Por outro lado, a população ocupada somou 90,8 milhões de pessoas e mostrou estabilidade em relação ao 1º trimestre e queda de 1,5% sobre o período de abrio a junho de 2015.
TAXA DE DESEMPREGO
em %
Fonte: IBGE
Segundo Cimar Azeredo, coordenador de Trabalho e Rendimento do IBGE, a ocupação se manteve estável em relação ao trimestre anterior, no entanto, foi menor do que em 2015. "Com o crescimento da população em idade para trabalhar (1,3%) e a redução da população ocupada, o nível da ocupação no ano caiu de 56,2% para 54,6%." A Pnad entrevista 211 mil domicílios em 3.464 municípios e 15.756 setores do país.
Também não houve alteração em relação à quantidade de trabalhadores com carteira assinada, que ficou em 34,4 milhões. Já na comparação com o mesmo trimestre do ano anteriro, esse número caiu 4,1%. De acordo com Azeredo, essa retração gera "um movimento de pressão" ao mercado de trabalho.
Rendimento Em um ambiente de desemprego em alta, o rendimento médio dos trabalhadores acabou caindo e atingiu R$ 1.972. Sobre o 1º trimestre, a renda diminuiu 1,5% e em relação ao 2º trimestre do ano passado, 4,2%.
"Os trabalhadores estão ganhando menos. Você tem no segundo semestre massa de rendimento de trabalho circulando menos do que o que estávamos tendo no trimestre passado e no ano anterior. Isso vai reduzir consumo, gastos e vai refletir no comércio, na indústria, ou seja, vai criar esse círculo vicioso que você vê no mercado de trabalho”, analisou o técnico.
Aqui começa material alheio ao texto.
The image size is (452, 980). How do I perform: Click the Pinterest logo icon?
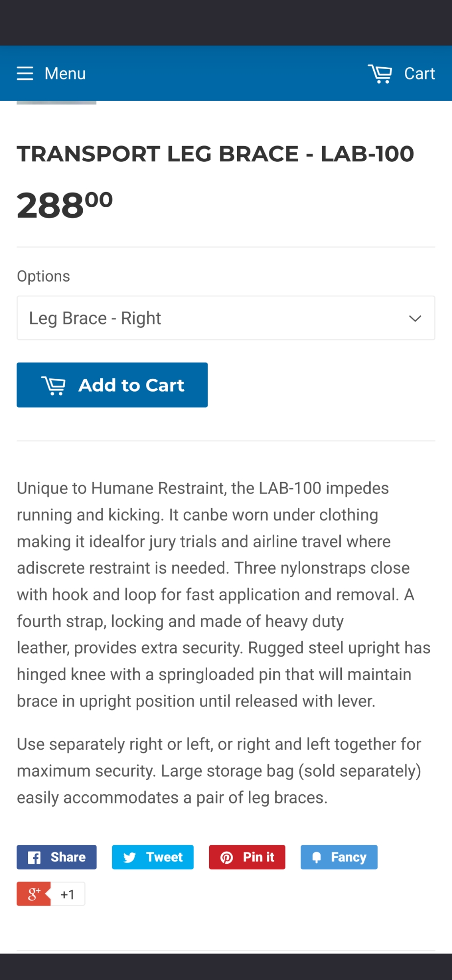tap(227, 858)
Segundo Azeredo, o país voltou ao patamar do início de 2013. "Nós demos uma marcha ré de, pelo menos, três anos. A massa de rendimento que a gente tem hoje, e o rendimento médio que a gente tem hoje, é o que a gente tinha em janeiro em 2013. Isso levando em consideração a inflação.”
O número de trabalhadores domésticos chegou a 6,2 milhões e cresceu 3,7% em relação ao ano passado. Na comparação o trimestre anterior, por outro lado, ficou estável.
Na contramão, a quantidade de trabalhadores no setor público cresceu 3% em relação ao 1º trimestre e chegou a 11,3 milhões. Na comparação com o mesmo período do ano anterior, houve estabilidade.
O número de empregadores, que somou 3,7 milhões, caiu 7,3% sobre um ano antes, mas não variou em relação ao trimestre de janeiro a março de 2016.
Em tempos de desemprego, costuma subir o número de trabalhadores por conta própria. De abril a junho deste ano, esse número ficou em 22,9 milhões. O contingente ficou estável em relação ao trimestre de janeiro a março de 2016 e avançou 3,9% frente ao segundo trimestre de 2015.
Na análise dos tipos de atividade, o IBGE aponta que houve, frente ao trimestre de abril a junho de 2015, queda da quantidade de empregados da indústria geral (11%), e informação, comunicação e atividades financeiras, imobiliárias, profissionais e administrativas (10%).
Na contramão, cresceram os números em construção (3,9%); transporte, armazenagem e correio (5%); administração pública, defesa, seguridade social, educação, saúde humana e serviços sociais (3,1%) e serviços domésticos (5,3%).
“Esse segundo trimestre gera expectativa de redução da desocupação porque ele já está longe dos meses que você tem o componente sazonal atuando. Seria um mês onde a gente poderia ver uma certa recuperação do mercado de trabalho, mas isso não foi observado. A pressão no mercado de trabalho é forte”, analisou Cimar Azeredo.